The National Capital Region is filled with many wonderful authors who write in various languages.  Among them is Camila Reimers, an award-winning writer who was born in Chile but who has lived in Canada since 1980.

While she writes in Spanish, two of her books have been translated into English: her novel Three Lotuses in a Sea of Fire, and her short-story collection Chakra Number Eight: Tales of Humour and Soul.

Her most recent novel, which is currently available only in Spanish, is De conventos, cárceles y castillos (“On Convents, Castles and Prisons”).  This story consists of an ongoing, internal dialogue between the main character, a woman named Sonsoles who lives in Chile, and Sister Theresa of Avila, one of the most influential thinkers of the Catholic Church who lived during the 16th century.

In this book, Reimers allows us to follow Sonsoles in a search that traverses her entire lifetime.  It comprises five essential blocks: her early years in a convent; her pairing with a communist militant; her years of meditation and exploration; her short, middle-class marriage; and the significant visit to Avila, Spain.

Before long, we find a tender, innocent story of love, after Sonsoles tests her feet outside the convent. It is the era of the naïve years of pre-Allende Chile, and the tragic/ill-fated days of Pinochet that would end by fracturing that innocence in a 1973 military coup.

Sonsoles meets René while a student of Medicine at the University of Concepción.  René, a communist militant, manages to give another meaning to Sonsoles’ vocation through volunteer work in Lota and their conversations on Marxism.

Situated in the late-1960s, this part of the book shows with extraordinary accuracy the experiences of students of the era.  Sonsoles surrenders to Rene’s charms and his experience working with coal miners and their poor families.

The story, however, is not linear – nor even always chronological – because the narrative is based on conversations with Saint Theresa, who answers in old Spanish.  Each segment of the novel represents a story in its own right, which magically dovetails with the rest like pieces of a jigsaw puzzle.

Through this narrative style, Reimers is able to achieve an intimacy with the reader by presenting dialogues that are almost always stream-of-consciousness monologues.  There are no lines, hyphens or spaces, no periods between speaker and interlocutor.  Everything in the first person, even voices other than the protagonist’s.

After her relationship with René ends, Sonsoles leaves for Mumbai, India in search of answers, to meditate, but basically following Guru-B, the enigmatic, attractive teacher of the huge black eyes whom she had met during a retreat in Santiago de Chile.

Camila Reimers

Camila Reimers

Upon returning to Chile, she adopts the life of a professional, filled with all the trials and tribulations of being a mother of young children: running to swimming and ballet classes for the children, dealing with the nanny and the horrendous hospital hours.

In the backdrop is the turbulent period in Chile that existed during the late 1960s and early-1970s, with its insurmountable division and the shattering of a nation.

In referring to Chile’s great crisis, Sonsoles finds another love, this time an affable, successful older doctor who is a right-wing figure.   Ultimately, this new man ends being a great ally and defender of General Pinochet who will become Chile’s dictator. This period distances her from meditation and her calling, and is the only part of the book in which the word “Prison”, from the title, is represented.
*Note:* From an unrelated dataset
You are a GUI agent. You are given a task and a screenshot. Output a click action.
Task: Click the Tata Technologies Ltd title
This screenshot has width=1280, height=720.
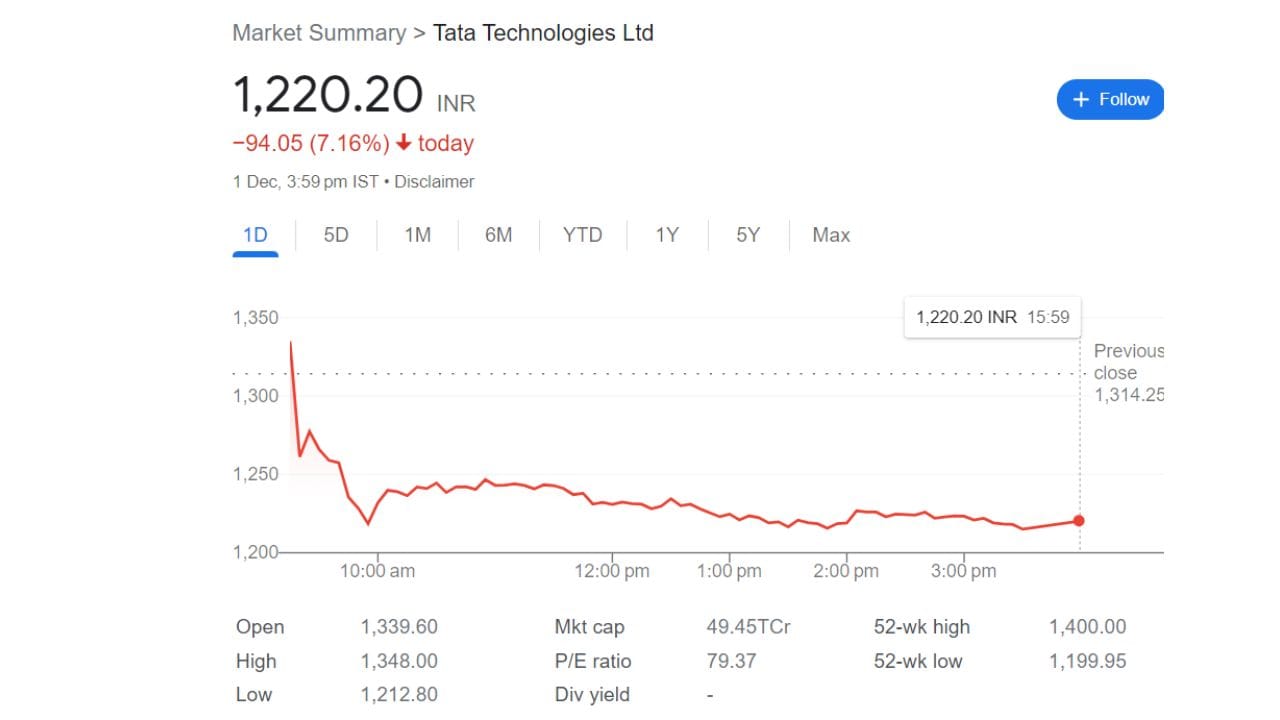point(543,33)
The allusion to “Convents” is evident in the novitiate days and in the communication with Sister Theresa, while “Castles” appear throughout the novel, both in a figurative and literal sense.  This is definitely the case in the last part of the book,that deals with Sonsoles fateful trip to Avila, Spain.

In this novel, Sonsoles’ quest to find answers compels the reader to follow her path.  We remain glued to the page not in hopes of finding the answers, but rather are attentive to her incredible lifetime adventure.

This is a novel that fearlessly, honestly shows us the path of a restless woman, a bold woman, a noble woman.  The emphasis is on the concept of WOMAN, throughout her entire lifetime.